Boulgou : un journaliste italien fait don d’huile de coffrage à Faso Mêbo après une visite au mausolée Thomas-Sankara
Zabré, 17 juillet 2026 (AIB)-Le journaliste italien Alessio Malvone a offert, le mardi 14 juillet, cinq bidons d’huile de coffrage au profit de l’initiative Faso Mêbo. D’une valeur estimée à 115 000 FCFA, ce don intervient à l’issue d’une visite du mausolée Thomas-Sankara, qu’il dit avoir toujours rêvé de découvrir.
Passionné par la vie et l’œuvre du Père de la Révolution d’août 1983, Alessio Malvone explique que Thomas Sankara est la principale raison qui l’a conduit à visiter le Burkina Faso.

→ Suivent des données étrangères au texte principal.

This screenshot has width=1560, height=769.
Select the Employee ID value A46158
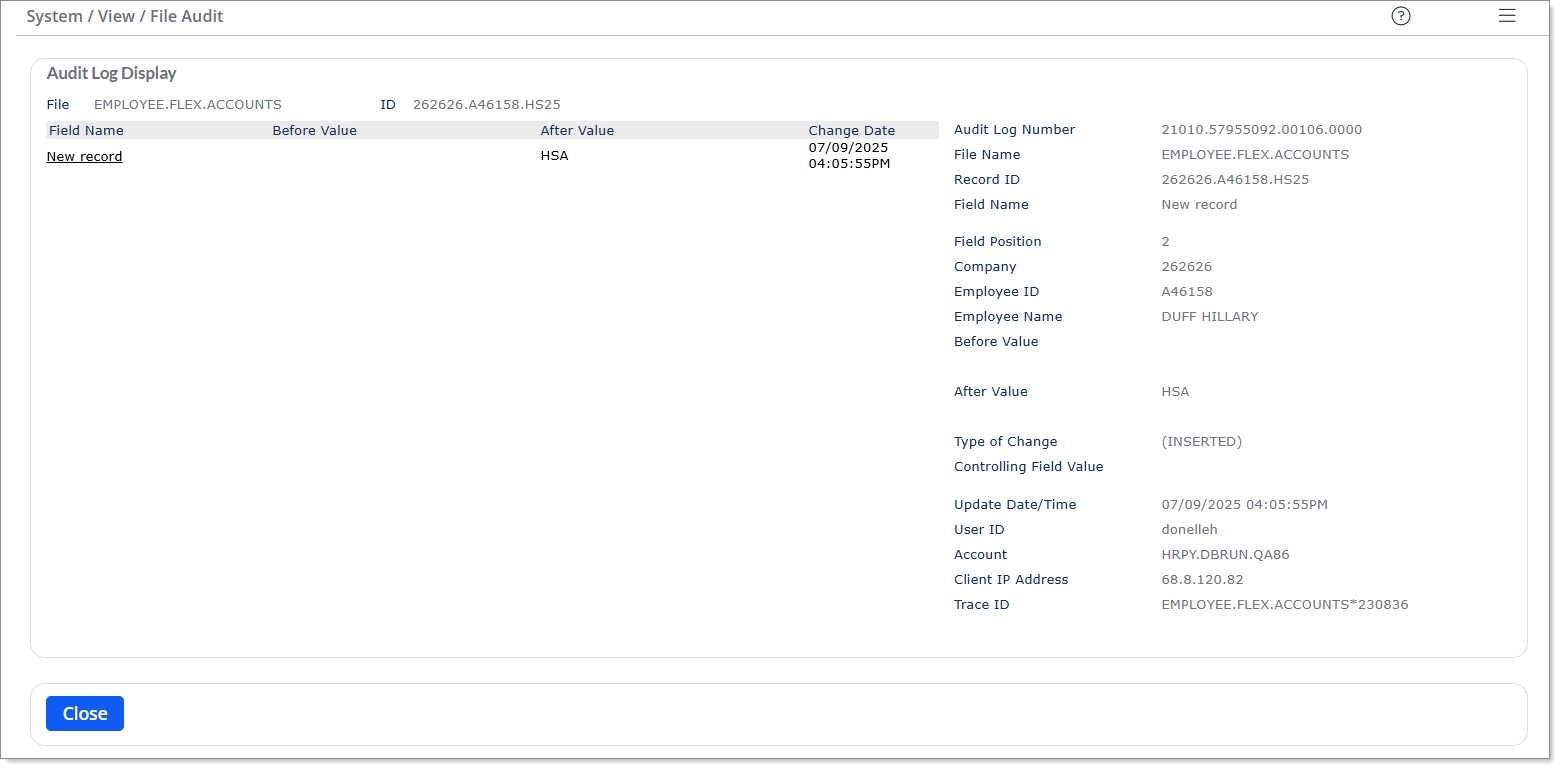click(1186, 291)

Déjà présent au Burkina Faso en 2016, au début des travaux du mausolée, le journaliste italien est revenu dix ans plus tard afin de découvrir l’ouvrage, après avoir appris l’achèvement d’une partie des travaux.
« C’est Thomas Sankara qui m’a donné envie de visiter le Burkina Faso, de par sa Révolution et sa quête d’une réelle souveraineté, non seulement pour le Burkina Faso, mais aussi pour toute l’Afrique. De l’extérieur, on a l’impression que la vie s’est arrêtée au Burkina Faso. Mais il faut venir sur place pour comprendre que tout se déroule normalement, et même mieux », a-t-il déclaré.
Selon lui, ce don constitue une modeste contribution à l’effort de construction du Burkina Faso, en hommage à celui qu’il considère comme son modèle. Il estime également que les autorités actuelles poursuivent cette dynamique de souveraineté et de développement.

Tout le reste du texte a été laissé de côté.